#### Activity:
Reply only with how many lines below contain "computer".

(Stored data)

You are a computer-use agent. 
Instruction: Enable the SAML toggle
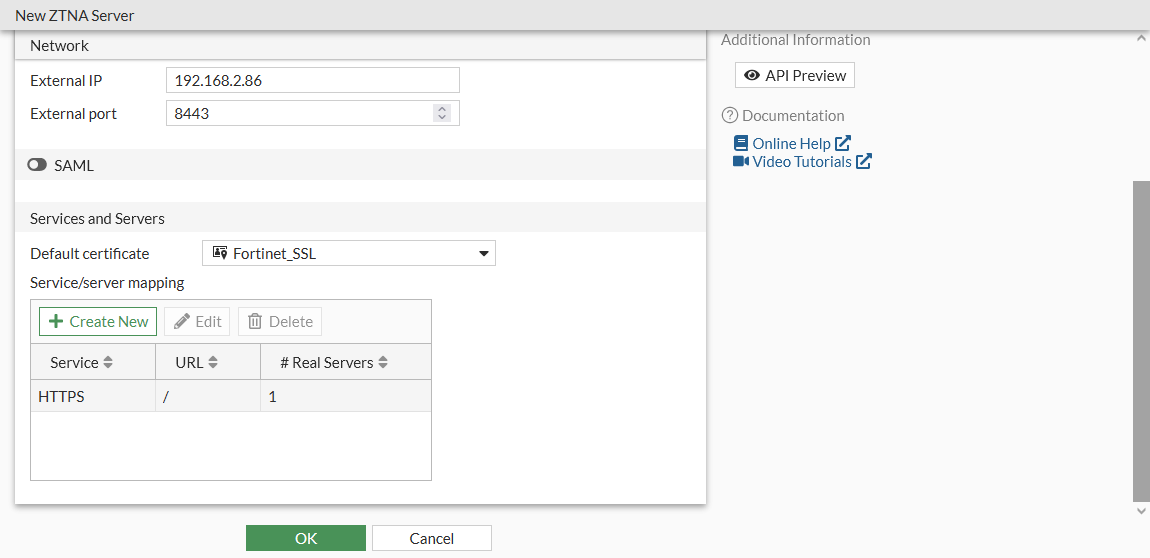coord(38,166)
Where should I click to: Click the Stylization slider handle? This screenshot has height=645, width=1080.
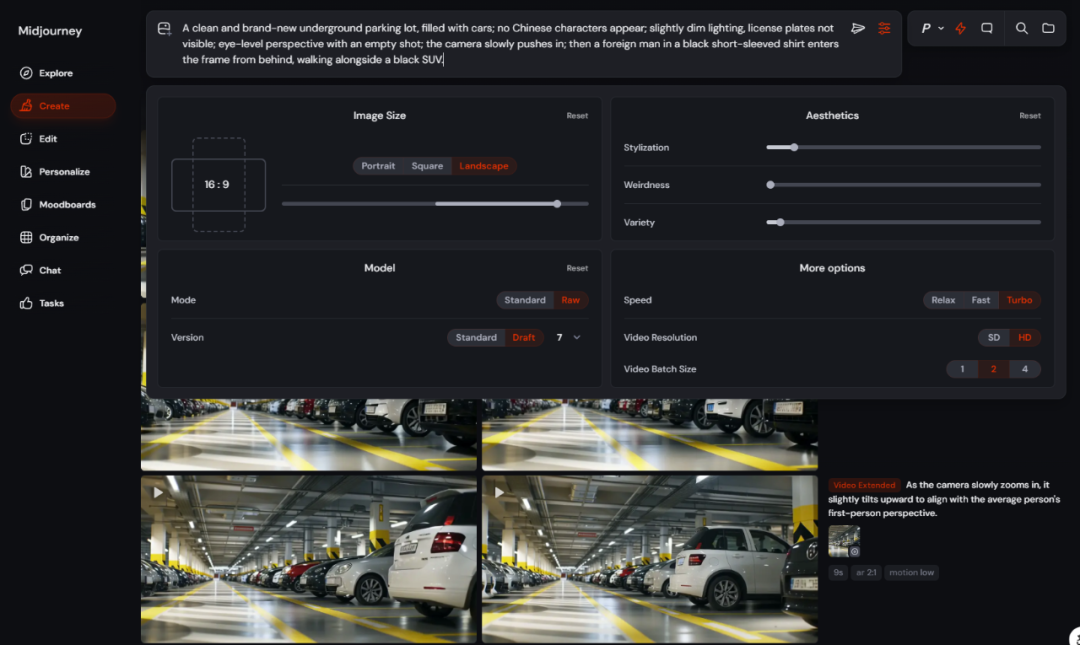click(794, 148)
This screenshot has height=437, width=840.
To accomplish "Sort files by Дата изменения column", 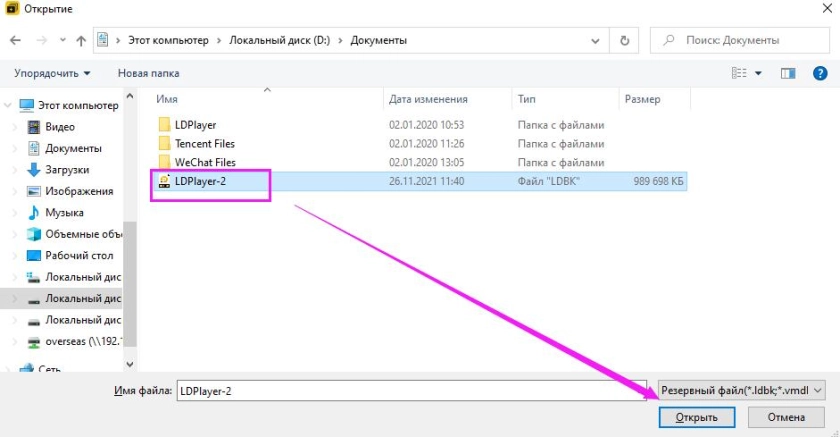I will click(428, 100).
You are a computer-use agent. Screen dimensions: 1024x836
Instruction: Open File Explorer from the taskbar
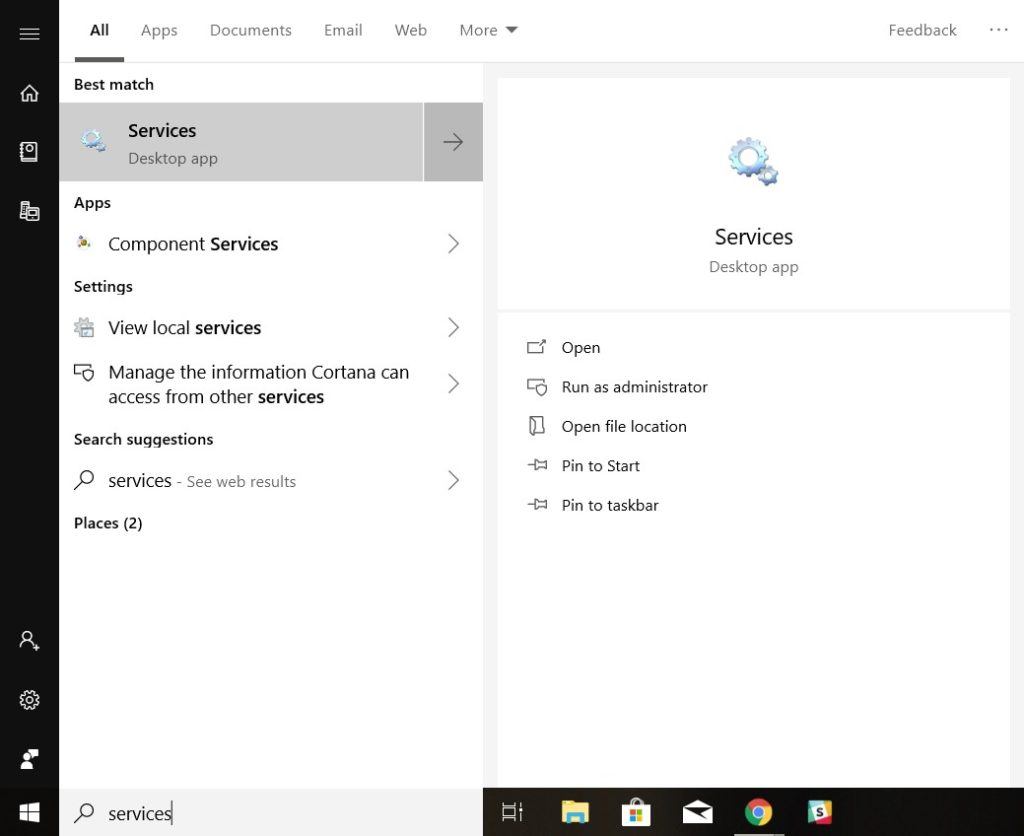pos(574,812)
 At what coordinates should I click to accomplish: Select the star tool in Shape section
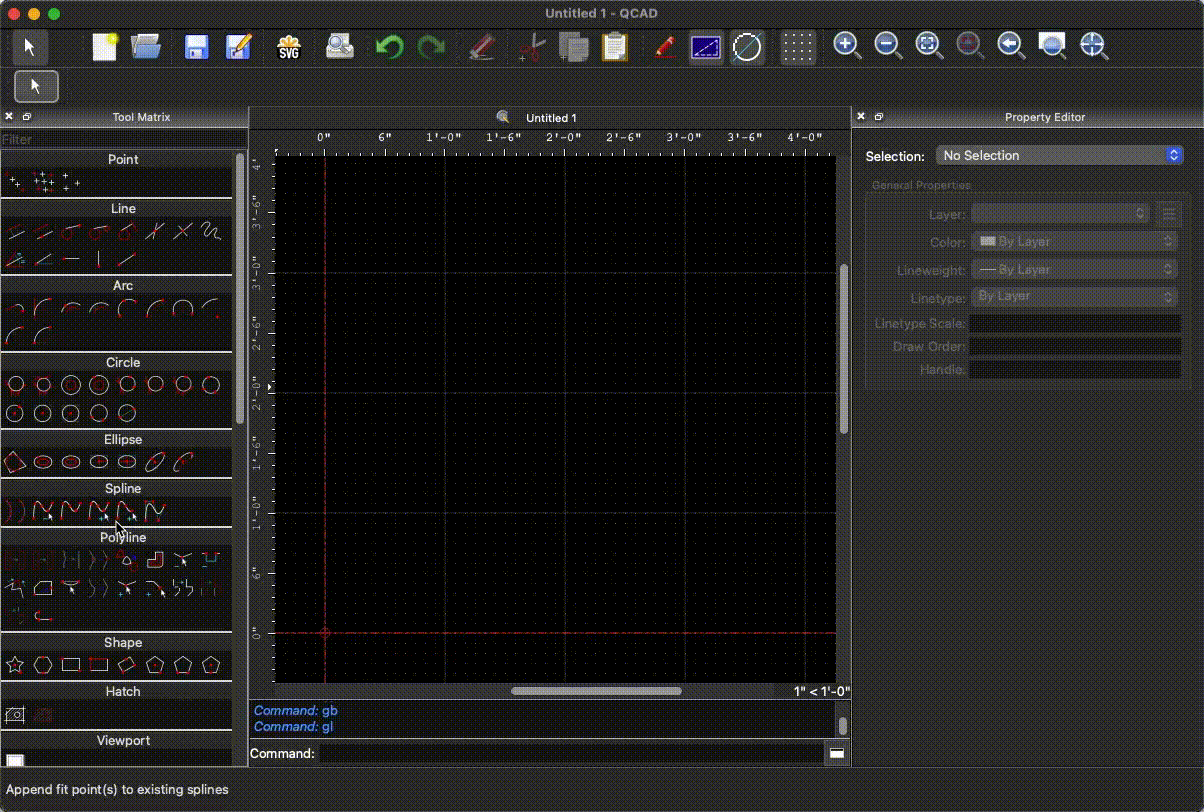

#### Task solution:
2